■ **Work task**
After locating the line that contains "Select the Text tool" in the data below, set down exactly that line and each one after it through the line that contains "Uncheck the Send alerts to owners checkbox", and nothing more.

[Records from a data source]
──────────────────────────────

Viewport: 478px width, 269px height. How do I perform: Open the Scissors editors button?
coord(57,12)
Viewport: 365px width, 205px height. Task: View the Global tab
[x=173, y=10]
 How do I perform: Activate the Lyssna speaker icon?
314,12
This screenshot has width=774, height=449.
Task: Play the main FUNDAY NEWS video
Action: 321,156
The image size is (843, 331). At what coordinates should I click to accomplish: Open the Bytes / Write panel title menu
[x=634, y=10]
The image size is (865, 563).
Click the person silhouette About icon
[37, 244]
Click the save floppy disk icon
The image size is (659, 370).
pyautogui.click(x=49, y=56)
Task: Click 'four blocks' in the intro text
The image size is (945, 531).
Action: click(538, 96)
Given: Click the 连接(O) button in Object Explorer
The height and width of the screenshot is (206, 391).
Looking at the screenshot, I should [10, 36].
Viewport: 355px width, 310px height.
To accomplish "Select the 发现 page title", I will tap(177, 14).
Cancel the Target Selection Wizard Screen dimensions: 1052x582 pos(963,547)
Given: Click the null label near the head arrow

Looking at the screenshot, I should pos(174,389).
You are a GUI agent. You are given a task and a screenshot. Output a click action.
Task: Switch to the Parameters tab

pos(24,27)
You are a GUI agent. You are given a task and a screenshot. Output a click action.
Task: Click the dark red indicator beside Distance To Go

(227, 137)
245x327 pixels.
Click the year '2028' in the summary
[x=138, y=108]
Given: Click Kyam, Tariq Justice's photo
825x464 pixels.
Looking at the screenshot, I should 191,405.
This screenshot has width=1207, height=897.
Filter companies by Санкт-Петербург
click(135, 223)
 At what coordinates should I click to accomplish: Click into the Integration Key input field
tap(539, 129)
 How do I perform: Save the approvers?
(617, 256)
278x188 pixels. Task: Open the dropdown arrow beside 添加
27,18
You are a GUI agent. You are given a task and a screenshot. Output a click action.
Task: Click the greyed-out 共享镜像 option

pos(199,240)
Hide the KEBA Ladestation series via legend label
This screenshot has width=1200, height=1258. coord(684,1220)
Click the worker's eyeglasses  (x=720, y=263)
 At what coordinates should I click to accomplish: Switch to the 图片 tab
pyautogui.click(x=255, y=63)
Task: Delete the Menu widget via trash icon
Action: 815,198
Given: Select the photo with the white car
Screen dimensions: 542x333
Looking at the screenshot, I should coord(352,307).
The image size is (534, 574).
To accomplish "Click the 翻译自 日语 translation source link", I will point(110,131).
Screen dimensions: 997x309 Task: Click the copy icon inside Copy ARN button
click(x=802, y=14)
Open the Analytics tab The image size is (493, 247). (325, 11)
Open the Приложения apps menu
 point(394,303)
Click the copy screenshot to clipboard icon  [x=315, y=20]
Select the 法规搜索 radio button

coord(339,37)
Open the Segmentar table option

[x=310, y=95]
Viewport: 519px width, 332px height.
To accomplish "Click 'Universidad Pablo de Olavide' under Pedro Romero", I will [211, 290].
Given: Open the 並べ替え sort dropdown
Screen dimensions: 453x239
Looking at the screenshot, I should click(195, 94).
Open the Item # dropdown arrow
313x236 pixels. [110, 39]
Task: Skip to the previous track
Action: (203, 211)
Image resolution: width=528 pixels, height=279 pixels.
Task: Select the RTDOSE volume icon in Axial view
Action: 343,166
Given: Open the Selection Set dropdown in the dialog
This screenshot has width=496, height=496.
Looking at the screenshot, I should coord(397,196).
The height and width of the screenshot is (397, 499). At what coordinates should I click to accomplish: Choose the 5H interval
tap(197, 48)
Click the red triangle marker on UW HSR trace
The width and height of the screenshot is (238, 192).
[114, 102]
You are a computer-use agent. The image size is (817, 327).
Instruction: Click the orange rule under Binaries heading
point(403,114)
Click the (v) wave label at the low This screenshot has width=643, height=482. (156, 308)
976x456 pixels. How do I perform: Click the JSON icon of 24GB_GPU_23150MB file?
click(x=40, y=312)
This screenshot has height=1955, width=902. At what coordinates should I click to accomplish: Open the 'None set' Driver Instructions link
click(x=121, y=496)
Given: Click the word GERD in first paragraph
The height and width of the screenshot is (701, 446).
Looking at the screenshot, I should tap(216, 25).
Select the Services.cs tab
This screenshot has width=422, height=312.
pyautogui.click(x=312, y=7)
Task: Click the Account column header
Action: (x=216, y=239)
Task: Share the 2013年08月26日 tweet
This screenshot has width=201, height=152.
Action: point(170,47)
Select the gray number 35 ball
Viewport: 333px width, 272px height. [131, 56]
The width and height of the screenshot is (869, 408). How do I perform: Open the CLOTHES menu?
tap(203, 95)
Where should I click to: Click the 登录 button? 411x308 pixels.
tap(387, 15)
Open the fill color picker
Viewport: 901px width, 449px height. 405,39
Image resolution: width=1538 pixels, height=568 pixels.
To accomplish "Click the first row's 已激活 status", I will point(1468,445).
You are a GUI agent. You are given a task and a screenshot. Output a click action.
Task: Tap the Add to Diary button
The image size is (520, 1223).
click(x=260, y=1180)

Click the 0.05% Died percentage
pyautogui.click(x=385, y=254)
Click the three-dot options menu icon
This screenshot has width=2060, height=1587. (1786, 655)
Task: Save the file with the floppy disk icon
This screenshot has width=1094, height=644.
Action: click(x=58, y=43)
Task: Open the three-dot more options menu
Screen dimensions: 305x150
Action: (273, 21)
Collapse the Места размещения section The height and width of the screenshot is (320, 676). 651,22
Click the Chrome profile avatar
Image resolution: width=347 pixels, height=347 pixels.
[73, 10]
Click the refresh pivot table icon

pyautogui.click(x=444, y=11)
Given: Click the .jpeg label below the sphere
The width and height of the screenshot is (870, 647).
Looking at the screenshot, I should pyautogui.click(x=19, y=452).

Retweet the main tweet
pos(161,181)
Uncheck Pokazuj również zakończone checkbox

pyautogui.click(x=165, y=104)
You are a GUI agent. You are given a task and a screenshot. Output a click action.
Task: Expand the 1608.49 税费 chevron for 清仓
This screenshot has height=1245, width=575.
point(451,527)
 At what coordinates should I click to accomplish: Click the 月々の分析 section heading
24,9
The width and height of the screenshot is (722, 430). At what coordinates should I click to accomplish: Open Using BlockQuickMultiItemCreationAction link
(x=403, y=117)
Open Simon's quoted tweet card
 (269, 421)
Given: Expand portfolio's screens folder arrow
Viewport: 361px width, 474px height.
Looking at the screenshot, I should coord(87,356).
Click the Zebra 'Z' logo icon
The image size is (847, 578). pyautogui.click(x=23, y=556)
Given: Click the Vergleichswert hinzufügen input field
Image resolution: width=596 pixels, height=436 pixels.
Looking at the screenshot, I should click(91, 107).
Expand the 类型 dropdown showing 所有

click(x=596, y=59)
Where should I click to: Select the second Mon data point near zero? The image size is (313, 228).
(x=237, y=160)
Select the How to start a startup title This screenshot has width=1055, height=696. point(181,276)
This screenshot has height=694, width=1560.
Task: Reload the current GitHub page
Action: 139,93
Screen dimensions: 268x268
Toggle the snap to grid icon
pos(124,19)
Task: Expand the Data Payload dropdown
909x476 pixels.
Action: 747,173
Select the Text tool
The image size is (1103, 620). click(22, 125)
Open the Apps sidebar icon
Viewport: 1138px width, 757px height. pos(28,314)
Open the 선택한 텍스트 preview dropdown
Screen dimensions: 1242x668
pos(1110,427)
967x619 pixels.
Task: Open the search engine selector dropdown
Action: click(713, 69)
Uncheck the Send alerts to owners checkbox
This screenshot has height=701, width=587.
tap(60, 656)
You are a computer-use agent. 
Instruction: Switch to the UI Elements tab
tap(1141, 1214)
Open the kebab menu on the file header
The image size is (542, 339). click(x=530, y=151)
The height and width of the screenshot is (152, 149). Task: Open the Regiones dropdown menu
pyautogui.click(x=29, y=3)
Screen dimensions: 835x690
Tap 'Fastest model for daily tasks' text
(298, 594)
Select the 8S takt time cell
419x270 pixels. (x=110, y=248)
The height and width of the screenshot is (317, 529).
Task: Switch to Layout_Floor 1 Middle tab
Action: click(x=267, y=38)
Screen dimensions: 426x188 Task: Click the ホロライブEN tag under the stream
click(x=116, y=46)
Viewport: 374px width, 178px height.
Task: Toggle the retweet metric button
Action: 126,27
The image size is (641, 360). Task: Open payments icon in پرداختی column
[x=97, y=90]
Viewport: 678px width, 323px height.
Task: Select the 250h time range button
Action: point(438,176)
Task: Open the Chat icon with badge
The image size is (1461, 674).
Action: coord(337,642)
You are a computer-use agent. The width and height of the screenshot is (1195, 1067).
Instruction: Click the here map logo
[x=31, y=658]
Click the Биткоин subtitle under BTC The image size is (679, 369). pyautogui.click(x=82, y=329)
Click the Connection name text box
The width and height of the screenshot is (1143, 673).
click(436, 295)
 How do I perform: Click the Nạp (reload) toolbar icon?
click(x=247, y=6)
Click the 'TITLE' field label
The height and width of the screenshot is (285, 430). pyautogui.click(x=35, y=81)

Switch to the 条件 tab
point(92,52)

──────────────────────────────

■ **Answer**
Select the Text tool
The image size is (1103, 620). click(22, 125)
Open the Apps sidebar icon
Viewport: 1138px width, 757px height. pos(28,314)
Open the 선택한 텍스트 preview dropdown
Screen dimensions: 1242x668
pos(1110,427)
967x619 pixels.
Task: Open the search engine selector dropdown
Action: click(713, 69)
Uncheck the Send alerts to owners checkbox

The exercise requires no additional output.